**WHAT TO WORK ON**
Scan the entries and state how many lines contain "computer". Write no other text.

**PROVIDED DATA**
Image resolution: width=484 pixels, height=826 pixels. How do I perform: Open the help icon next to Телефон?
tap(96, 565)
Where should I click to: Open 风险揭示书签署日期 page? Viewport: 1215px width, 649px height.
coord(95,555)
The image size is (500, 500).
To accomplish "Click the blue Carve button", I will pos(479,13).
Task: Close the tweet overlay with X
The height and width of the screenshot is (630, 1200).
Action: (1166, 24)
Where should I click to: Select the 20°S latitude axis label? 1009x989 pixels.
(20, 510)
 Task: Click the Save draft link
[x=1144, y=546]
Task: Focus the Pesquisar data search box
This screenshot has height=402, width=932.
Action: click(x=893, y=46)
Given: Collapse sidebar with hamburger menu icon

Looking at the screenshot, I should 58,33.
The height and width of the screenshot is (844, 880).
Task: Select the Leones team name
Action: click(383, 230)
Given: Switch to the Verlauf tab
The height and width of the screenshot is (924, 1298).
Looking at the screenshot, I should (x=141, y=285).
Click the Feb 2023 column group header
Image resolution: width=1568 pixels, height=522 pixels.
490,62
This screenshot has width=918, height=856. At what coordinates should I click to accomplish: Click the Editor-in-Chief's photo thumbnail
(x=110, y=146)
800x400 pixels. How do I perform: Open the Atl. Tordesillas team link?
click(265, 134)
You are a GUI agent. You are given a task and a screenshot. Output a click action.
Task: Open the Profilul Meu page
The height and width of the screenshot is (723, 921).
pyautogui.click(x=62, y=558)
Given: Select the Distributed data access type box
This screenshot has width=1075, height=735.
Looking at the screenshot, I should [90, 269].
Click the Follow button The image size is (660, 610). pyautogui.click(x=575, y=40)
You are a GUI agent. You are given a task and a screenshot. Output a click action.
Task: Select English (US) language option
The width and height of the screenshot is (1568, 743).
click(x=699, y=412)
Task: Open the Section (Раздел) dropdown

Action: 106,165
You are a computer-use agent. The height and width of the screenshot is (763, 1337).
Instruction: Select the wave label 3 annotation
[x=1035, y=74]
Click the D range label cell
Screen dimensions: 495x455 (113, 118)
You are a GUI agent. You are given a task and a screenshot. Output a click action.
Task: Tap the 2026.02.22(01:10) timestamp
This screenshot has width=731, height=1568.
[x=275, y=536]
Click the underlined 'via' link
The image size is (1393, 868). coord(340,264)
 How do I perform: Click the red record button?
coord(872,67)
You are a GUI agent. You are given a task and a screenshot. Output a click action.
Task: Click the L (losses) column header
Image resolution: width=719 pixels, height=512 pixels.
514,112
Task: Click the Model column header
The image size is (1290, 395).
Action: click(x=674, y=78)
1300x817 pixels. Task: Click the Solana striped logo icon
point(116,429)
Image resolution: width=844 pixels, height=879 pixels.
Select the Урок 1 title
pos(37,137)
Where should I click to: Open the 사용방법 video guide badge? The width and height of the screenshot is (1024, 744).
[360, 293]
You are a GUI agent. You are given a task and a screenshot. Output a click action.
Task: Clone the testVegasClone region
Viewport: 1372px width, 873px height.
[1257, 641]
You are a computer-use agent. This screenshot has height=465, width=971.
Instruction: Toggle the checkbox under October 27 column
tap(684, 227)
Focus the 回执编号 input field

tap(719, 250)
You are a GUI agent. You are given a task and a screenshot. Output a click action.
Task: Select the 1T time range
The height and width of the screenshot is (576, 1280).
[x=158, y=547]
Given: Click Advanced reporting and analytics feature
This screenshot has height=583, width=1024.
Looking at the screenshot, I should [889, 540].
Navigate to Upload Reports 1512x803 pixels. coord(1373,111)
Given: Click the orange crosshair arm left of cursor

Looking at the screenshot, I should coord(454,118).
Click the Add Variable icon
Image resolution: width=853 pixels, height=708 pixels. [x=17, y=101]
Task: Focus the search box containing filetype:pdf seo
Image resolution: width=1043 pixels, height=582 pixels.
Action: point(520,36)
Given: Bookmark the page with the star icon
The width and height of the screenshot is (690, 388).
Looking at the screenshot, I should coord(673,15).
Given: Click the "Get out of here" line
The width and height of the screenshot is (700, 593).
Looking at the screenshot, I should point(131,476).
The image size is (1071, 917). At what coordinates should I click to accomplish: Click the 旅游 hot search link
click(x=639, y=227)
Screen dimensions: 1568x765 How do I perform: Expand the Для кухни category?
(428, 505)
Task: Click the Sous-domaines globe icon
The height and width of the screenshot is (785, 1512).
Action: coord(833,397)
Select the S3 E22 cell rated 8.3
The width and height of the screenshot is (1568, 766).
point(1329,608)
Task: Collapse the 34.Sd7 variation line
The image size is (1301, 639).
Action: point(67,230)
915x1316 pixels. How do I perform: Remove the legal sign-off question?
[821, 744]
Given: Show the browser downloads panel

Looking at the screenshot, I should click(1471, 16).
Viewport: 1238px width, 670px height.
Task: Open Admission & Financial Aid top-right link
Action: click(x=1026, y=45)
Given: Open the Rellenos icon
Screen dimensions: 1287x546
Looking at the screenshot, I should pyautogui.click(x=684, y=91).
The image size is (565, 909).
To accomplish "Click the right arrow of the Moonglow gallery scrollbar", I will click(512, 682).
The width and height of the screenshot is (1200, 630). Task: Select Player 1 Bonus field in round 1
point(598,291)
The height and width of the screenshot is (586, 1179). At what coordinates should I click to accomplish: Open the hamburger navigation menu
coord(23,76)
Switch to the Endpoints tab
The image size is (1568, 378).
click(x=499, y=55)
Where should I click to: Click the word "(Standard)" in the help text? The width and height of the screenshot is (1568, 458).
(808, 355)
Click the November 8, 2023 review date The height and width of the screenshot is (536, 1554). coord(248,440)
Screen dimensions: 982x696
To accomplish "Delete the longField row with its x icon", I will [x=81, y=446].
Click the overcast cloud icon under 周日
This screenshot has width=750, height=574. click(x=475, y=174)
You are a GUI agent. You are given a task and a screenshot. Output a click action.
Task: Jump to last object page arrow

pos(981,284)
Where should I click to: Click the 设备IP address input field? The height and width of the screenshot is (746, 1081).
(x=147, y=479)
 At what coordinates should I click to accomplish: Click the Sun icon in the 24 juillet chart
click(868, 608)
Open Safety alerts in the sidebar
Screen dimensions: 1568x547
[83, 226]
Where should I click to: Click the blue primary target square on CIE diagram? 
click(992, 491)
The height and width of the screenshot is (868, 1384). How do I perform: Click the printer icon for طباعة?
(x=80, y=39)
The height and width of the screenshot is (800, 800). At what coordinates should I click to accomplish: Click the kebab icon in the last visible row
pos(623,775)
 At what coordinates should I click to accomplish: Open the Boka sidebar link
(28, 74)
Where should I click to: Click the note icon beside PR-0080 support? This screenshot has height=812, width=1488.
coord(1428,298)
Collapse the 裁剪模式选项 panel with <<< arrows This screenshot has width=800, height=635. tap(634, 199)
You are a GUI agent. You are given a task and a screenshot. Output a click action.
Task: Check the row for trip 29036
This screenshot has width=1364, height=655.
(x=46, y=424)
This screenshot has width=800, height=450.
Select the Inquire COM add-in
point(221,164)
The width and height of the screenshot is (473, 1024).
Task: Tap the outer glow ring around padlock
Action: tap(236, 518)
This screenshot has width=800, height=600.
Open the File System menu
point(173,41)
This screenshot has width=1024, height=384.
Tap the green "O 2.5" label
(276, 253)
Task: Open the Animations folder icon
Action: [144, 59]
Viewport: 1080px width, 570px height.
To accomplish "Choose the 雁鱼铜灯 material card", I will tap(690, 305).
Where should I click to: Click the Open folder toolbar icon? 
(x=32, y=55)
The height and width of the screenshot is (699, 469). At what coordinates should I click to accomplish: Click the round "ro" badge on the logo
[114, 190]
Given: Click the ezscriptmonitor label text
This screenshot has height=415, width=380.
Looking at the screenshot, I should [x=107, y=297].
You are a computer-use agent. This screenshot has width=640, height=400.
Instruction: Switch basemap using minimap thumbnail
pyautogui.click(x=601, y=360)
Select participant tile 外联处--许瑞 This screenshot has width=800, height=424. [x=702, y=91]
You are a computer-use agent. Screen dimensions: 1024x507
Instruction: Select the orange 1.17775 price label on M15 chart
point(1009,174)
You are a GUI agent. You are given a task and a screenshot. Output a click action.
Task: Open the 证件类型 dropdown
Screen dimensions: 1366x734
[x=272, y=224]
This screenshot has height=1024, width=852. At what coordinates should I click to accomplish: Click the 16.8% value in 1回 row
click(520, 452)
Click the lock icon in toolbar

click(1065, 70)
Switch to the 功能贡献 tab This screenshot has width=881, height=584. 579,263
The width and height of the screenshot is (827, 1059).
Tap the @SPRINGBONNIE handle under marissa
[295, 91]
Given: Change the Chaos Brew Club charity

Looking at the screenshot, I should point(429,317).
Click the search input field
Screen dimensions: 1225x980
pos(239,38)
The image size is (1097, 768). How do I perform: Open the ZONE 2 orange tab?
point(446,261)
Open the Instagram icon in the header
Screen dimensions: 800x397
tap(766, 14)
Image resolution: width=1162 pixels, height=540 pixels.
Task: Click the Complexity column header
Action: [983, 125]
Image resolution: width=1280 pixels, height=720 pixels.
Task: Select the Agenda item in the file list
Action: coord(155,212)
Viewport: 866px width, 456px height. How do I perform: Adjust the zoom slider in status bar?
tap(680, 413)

**RESPONSE FOR THIS EXERCISE**
4